Clinton Savings Bank President and CEO Robert J. Paulhus, Jr. will retire in March of 2025.

Having been in banking for his entire 42-year career, Paulhus led the commercial team at CSB for nine years, rising to the rank of executive vice president in 2008 and ultimately attaining the position of president and CEO later that year.

“We are extremely grateful for Bob’s longtime commitment to the Bank and our communities. While we’ll miss him being in an active role with the Bank, his mentorship will help the next generation of bankers build on his exceptional legacy of leadership and service. I will also personally miss Bob’s constant guidance and undisputable wisdom. We wish for Bob and his wife a healthy and happy new chapter in life,” said William E. O’Neil, Jr., chairman of the board.

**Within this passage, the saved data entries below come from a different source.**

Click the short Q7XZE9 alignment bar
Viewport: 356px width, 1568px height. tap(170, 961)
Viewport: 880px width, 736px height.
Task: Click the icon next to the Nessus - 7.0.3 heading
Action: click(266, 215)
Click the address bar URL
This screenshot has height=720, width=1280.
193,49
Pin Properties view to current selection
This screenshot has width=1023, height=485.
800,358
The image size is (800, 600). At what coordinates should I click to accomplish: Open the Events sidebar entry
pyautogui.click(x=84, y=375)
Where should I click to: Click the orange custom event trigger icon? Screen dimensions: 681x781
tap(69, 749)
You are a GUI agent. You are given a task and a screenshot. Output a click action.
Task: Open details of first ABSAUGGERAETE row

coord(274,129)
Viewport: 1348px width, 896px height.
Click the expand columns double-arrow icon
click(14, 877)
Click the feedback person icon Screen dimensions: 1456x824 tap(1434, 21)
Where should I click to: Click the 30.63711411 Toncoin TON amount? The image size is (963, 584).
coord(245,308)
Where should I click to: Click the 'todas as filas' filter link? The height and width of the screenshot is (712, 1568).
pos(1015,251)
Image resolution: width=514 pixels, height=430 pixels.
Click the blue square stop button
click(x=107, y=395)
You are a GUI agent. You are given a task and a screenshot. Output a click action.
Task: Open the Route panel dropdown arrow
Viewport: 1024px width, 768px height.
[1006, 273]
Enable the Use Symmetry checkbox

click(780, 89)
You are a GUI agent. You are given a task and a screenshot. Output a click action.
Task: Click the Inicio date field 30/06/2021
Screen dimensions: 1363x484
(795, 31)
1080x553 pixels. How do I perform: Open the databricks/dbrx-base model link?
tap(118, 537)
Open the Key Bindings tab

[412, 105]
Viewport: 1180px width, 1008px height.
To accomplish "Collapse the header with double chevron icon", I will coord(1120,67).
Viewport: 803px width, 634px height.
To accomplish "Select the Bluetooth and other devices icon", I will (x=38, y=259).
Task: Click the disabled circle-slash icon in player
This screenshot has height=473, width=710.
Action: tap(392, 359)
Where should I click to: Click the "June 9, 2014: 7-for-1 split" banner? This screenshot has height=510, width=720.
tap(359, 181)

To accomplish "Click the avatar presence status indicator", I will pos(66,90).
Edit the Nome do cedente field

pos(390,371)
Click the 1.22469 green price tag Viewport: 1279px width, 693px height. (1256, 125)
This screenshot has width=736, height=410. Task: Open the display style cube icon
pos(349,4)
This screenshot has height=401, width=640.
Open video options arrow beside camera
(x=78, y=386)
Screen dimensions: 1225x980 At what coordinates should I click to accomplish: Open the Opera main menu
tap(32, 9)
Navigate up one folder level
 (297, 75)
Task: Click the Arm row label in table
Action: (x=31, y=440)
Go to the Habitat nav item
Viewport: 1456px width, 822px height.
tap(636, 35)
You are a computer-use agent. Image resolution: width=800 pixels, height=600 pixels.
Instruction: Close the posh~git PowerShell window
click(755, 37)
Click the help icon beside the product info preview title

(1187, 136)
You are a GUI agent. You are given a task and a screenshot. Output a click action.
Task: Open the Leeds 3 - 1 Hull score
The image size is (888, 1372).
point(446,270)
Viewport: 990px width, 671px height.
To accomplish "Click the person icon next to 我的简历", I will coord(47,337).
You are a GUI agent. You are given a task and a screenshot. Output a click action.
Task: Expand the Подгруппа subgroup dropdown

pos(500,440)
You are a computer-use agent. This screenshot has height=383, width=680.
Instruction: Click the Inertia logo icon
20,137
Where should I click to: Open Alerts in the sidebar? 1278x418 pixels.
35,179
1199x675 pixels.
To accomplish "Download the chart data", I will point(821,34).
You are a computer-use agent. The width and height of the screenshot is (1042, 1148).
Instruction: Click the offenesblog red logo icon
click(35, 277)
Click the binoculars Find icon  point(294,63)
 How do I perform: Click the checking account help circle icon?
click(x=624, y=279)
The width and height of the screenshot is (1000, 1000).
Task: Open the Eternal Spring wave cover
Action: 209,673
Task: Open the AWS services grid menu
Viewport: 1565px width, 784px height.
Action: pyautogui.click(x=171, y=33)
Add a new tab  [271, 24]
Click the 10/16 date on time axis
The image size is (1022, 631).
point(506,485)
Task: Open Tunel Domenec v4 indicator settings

Paulhus will replaced by Mary T. Dean who is currently the bank’s executive vice president and chief information officer. Dean was first hired by Clinton Savings Bank in 2009 and was promoted to executive vice president and chief information officer in 2016.

Clinton Savings Bank is one of the oldest mutual community banks in Massachusetts with more than $735 million in assets.CSB has seven branches and has been in operation since 1851.